Uttarakhand: Over one lakh village homes still do not have power

  • Anupam Trivedi, Hindustan Times, Dehradun
  • Updated: Dec 30, 2015 14:57 IST
76 villages in the state are still awaiting power connectivity. (HT/Representative photo)

Electrification work in rural areas did not gather the pace that it should have. Despite the claims of Uttarakhand Power Corporation Ltd (UPCL), electricity has not reached the villages in the first three quarters of the current financial year - which means the villagers will continue to spend yet another winter in cold and darkness.

According to UPCL’s figures, 13.4 lakh homes have been electrified of 14.4 lakh in the rural parts of the state.

But the fact is 76 villages in the state are still awaiting power connectivity.

In the last financial year (2014-15), 76 villages had to be electrified.

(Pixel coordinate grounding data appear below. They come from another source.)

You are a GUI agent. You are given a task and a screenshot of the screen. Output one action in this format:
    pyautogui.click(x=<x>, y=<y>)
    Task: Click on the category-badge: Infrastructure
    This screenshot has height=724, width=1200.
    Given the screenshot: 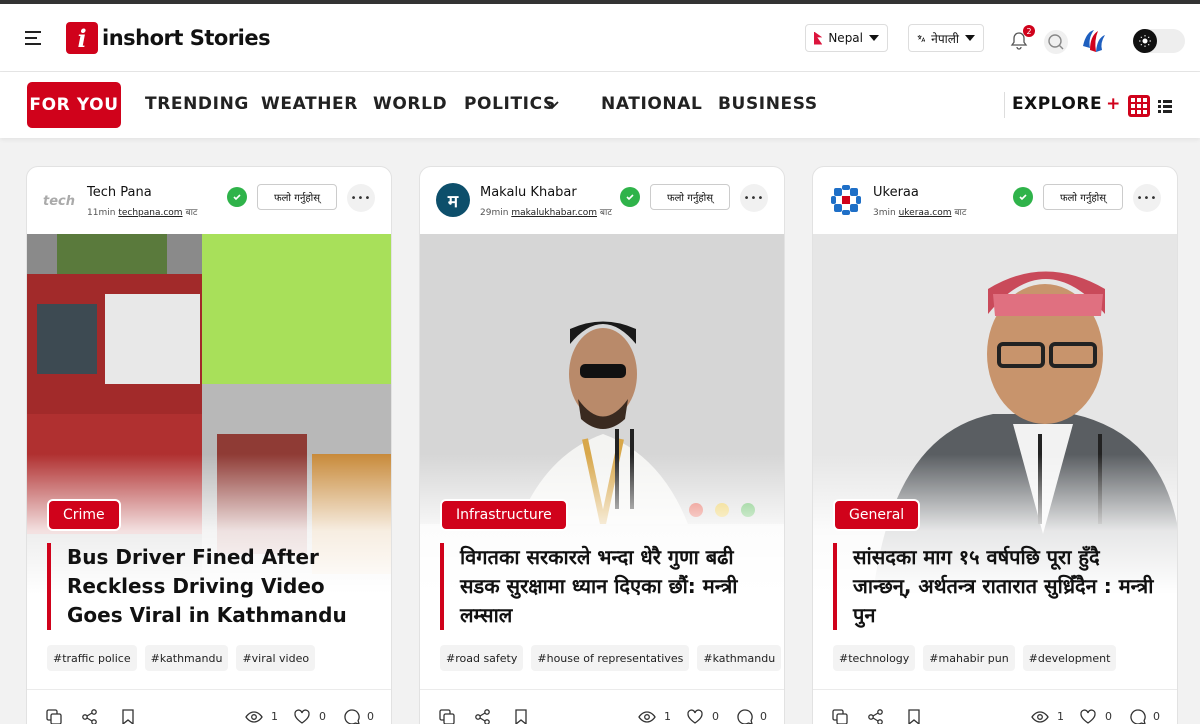 What is the action you would take?
    pyautogui.click(x=504, y=515)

In the current financial year, the same number of villages is still awaiting power supply.

However, UPCL spokesperson Madhusudan said on Tuesday: “Uttarakhand has performed well on rural electrification front. The remaining 76 villages will get electricity very soon as there are some technicalities that need to be resolved first.”

UPCL claims 87% rural households have been electrified, of which those under Dehradun district has the highest electrification of 96%.

As villages are more populous than the urban areas, it’s the villagers who are deprived of power. According to the survey figures, 70% of the families reside in rural areas and only 30% in cities.

Rural electrification has been one of the ambitious programmes of the union power ministry.

Earlier, it was Rajiv Gandhi Grameen Vidyutikaran Yojana (RGGVY) scheme that provided the funding. Between financial years 2001-2002 and 2013-2014 UPCL received R 707 crore.

But, ever since Deendayal Upadhyaya Gram Jyoti Yojana (DUGYY) scheme has been introduced, rural electrification work has almost come to a standstill.

“Whatever official figures claim, the reality is most of the villages in Pauri, Uttarkashi, and Chamoli are enveloped in darkness. In some villages, one can see some electric poles but there is no power supply,” claimed Ratan Singh Aswal, an activist who is studying migration pattern in the rural areas.